Para cobrar el seguro de
vida pero también porque les parece que queda mejor ser viudos que divorciados,
muchos maridos y esposas deciden deshacerse de sus cónyuges. Algunos se
aprovechan de la férrea voluntad de sus maridos o esposas de considerarlos
buenos. Una mujer se toma hasta la última gota del vaso de jugo de naranja cargado
de arsénico que le lleva su esposo a la cama. Un hombre recibe de lo más
confiado una puñalada en la espalda en lugar del masaje que le prometió su
señora. ―Nadie quiere creer que está casado con un asesino porque si lo asume
tiene que cuestionarse a sí mismo, opina una psicóloga forense. Pero las cosas
no siempre salen según lo previsto y algunos implementan diferentes planes que
fracasan una y otra vez. Un hombre
decidido a terminar con su esposa se pone a arreglar el techo con la intención
de dejar caer un bloque de cemento cuando ella se acerque a alcanzarle una
herramienta. La mujer logra esquivarlo. La invita luego a ir de caza con él y
la estimula para que pasee por la zona de tiro. Ella no se despega de su lado.
Él oculta después un ratón en la guantera del auto y cuando, según sus
cálculos, su esposa está conduciendo en la autopista, la llama al celular para
se fije si olvidó unos papeles importantes en ese compartimento. La mujer se
asusta muchísimo pero no pierde el control del volante. Al final lo logran pero
es probable que algún amigo o familiar recuerde la sospechosa mala racha que la
víctima había tenido antes de perder la vida.
Los especialistas se
muestran muy técnicos pero de vez en cuando hacen algún comentario doméstico.

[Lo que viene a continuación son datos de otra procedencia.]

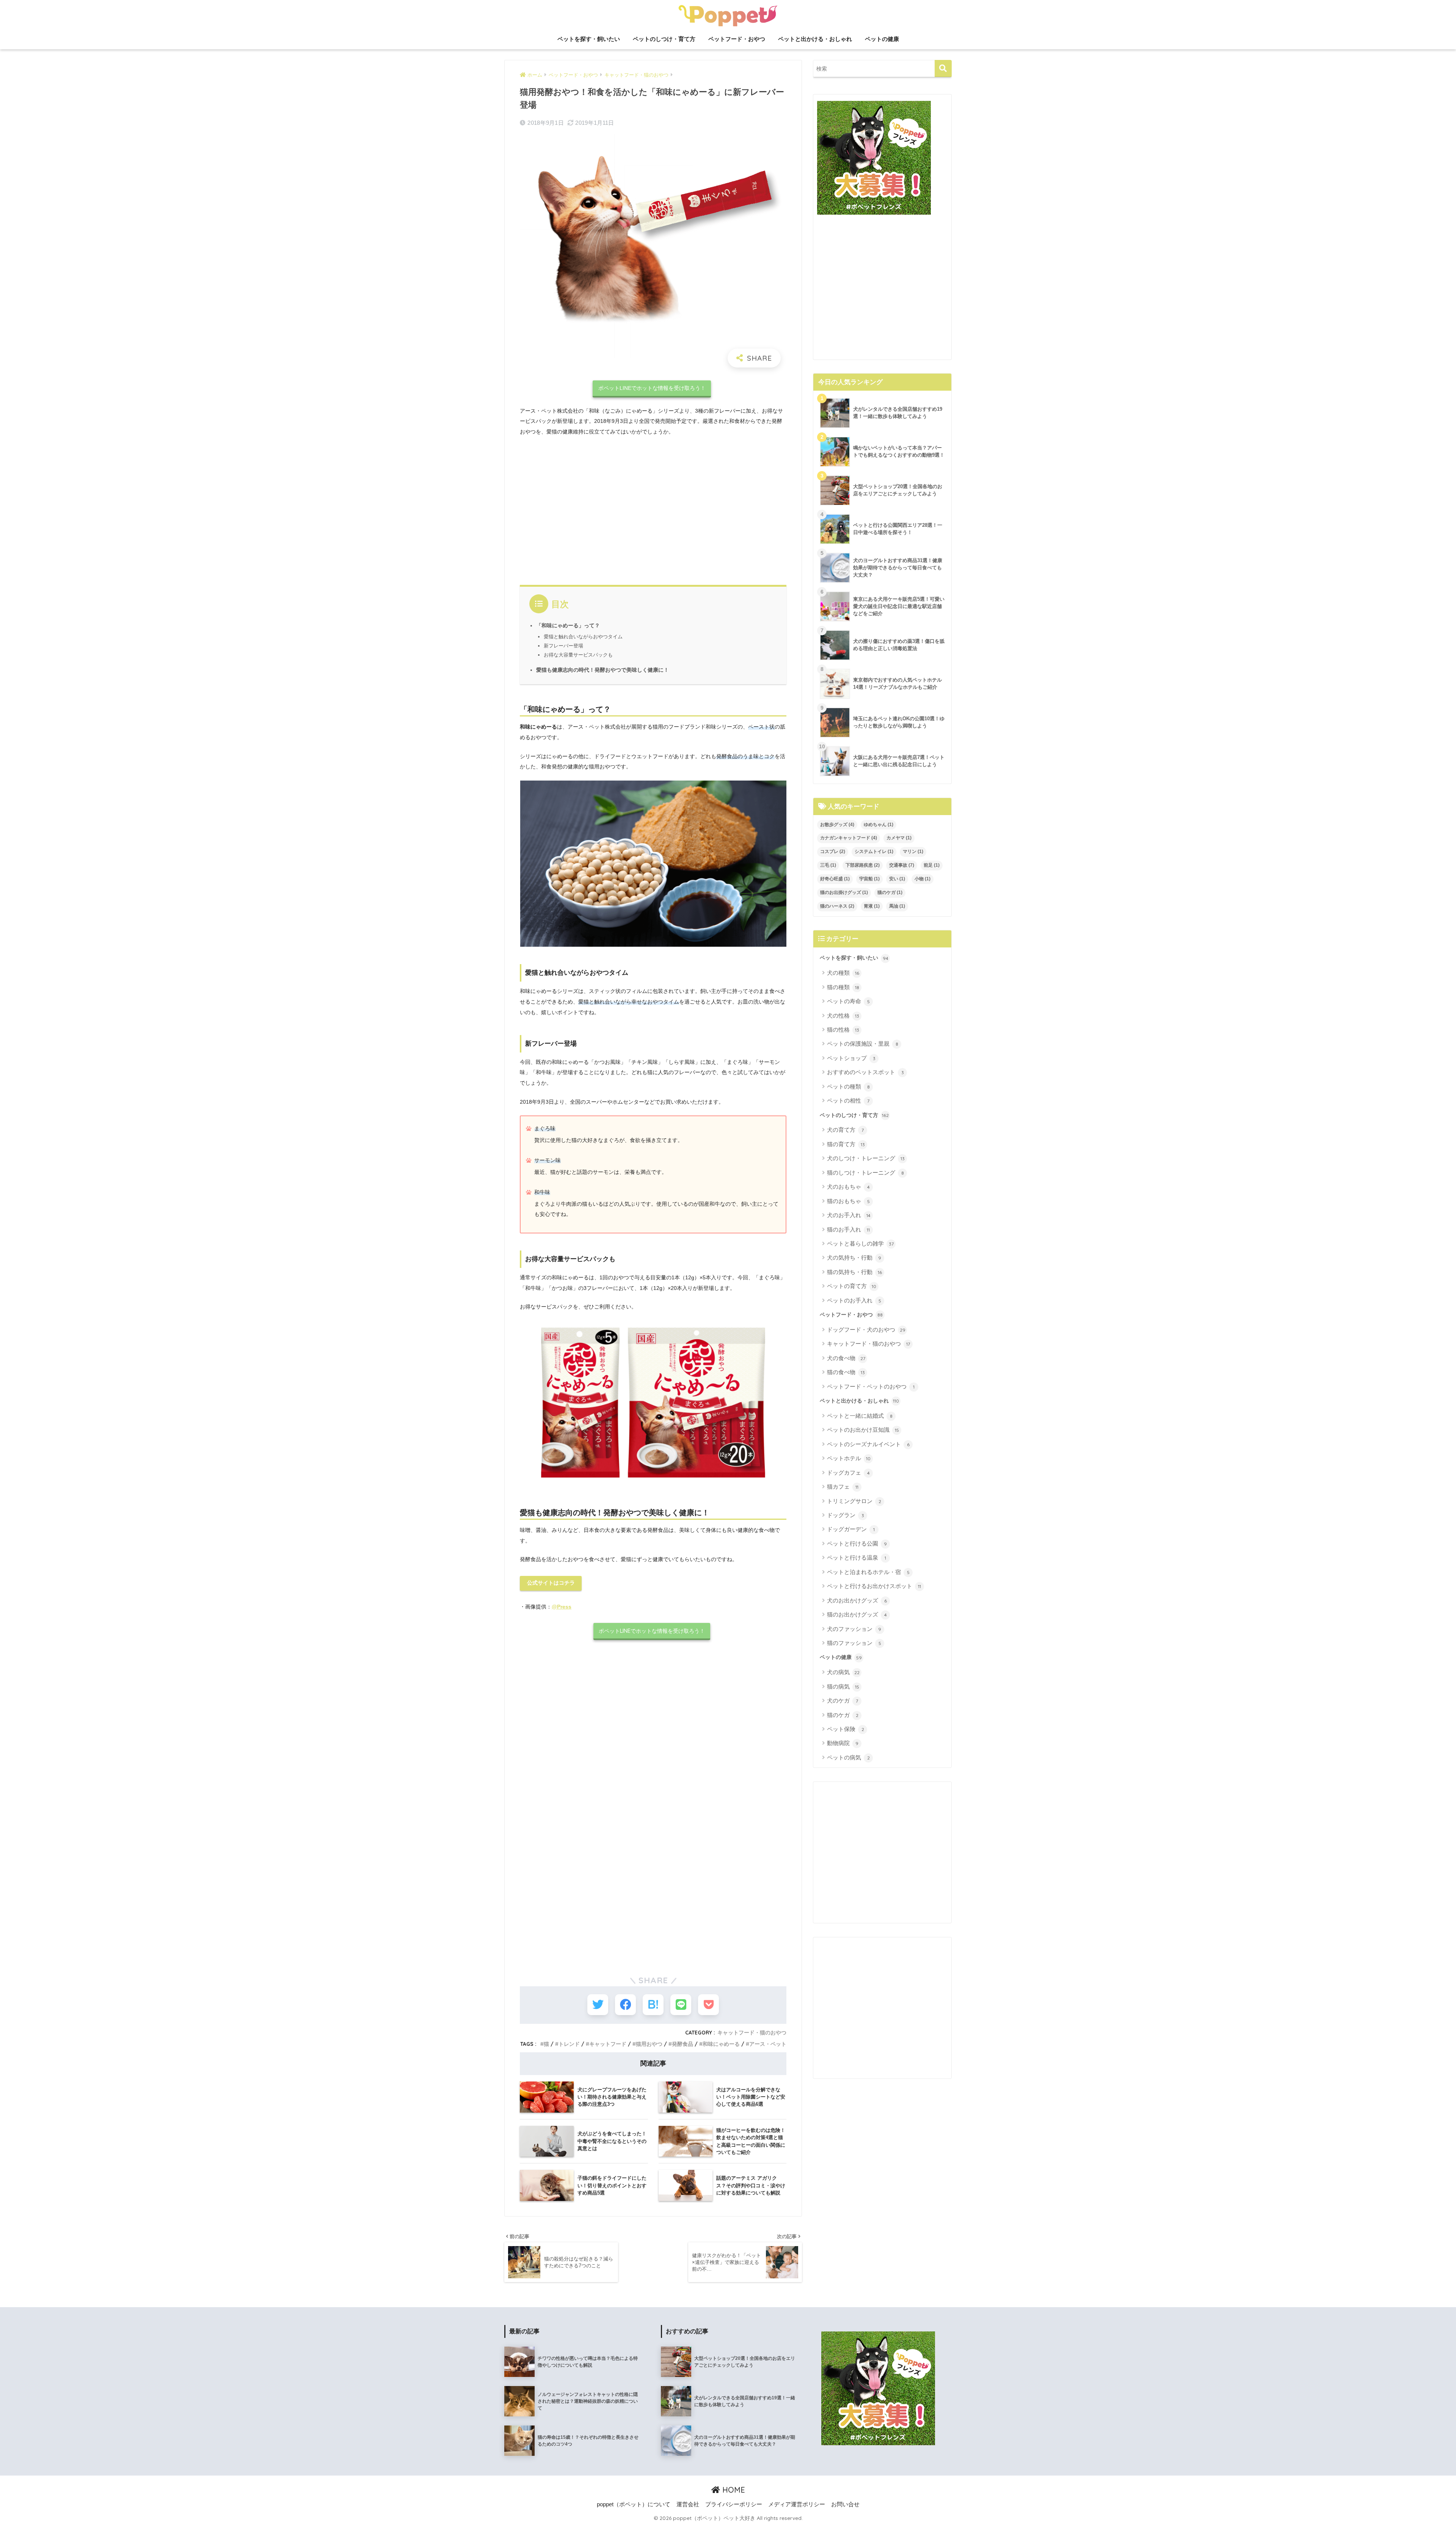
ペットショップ (851, 1058)
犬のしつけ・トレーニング (866, 1158)
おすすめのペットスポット (865, 1072)
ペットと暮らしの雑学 (860, 1243)
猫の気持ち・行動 (854, 1272)
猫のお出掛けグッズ (844, 892)
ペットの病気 (848, 1757)
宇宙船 (869, 878)
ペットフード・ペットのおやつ (871, 1386)
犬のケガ (842, 1700)
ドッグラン (845, 1515)
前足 (932, 865)
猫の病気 (843, 1686)
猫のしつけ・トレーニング (865, 1172)
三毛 (828, 865)
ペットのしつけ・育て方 (664, 39)
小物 (922, 878)
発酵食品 (682, 2044)
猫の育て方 (846, 1144)
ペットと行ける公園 (857, 1543)
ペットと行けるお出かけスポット (874, 1586)
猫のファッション (854, 1643)
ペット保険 (845, 1729)
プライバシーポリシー (733, 2504)
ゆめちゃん (878, 824)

―Decía que su mujer era sucia pero la camioneta de él estaba asquerosa, señala
un detective irritado ante un sospechoso que quería atenuar el hecho de que su
mujer había sido asesinada señalando sus defectos. Y sobre la novia de un asesino que defendía a
su pareja a toda costa, dice una mujer policía: ―Se notaba que estaba
desesperada por dormir con alguien. Se muestran también muy subjetivos al
describir las sensaciones que tienen al encontrar al culpable. Es para algunos
el momento más feliz de sus vidas, sienten “mariposas en el estomago”. Cuando llegan los resultados del análisis de
ADN y confirman lo que ellos pensaban, chocan palmas, gritan y celebran. Pero
al rato se acuerdan de la víctima y el ambiente se ensombrece.
Para ciertos casos,
convocan a expertos en cuestiones muy específicas como en lectura de salpicado
de sangre o en recuperación de cadáveres en pozos. Algunos son celebridades
como el Doctor Tierra, geólogo de la Universidad de Dakota, que se dedica al
análisis del barro pegado en los zapatos, o el especialista en envenenamiento
por cianuro de Scotland Yard al que sólo se llama para un caso importantísimo.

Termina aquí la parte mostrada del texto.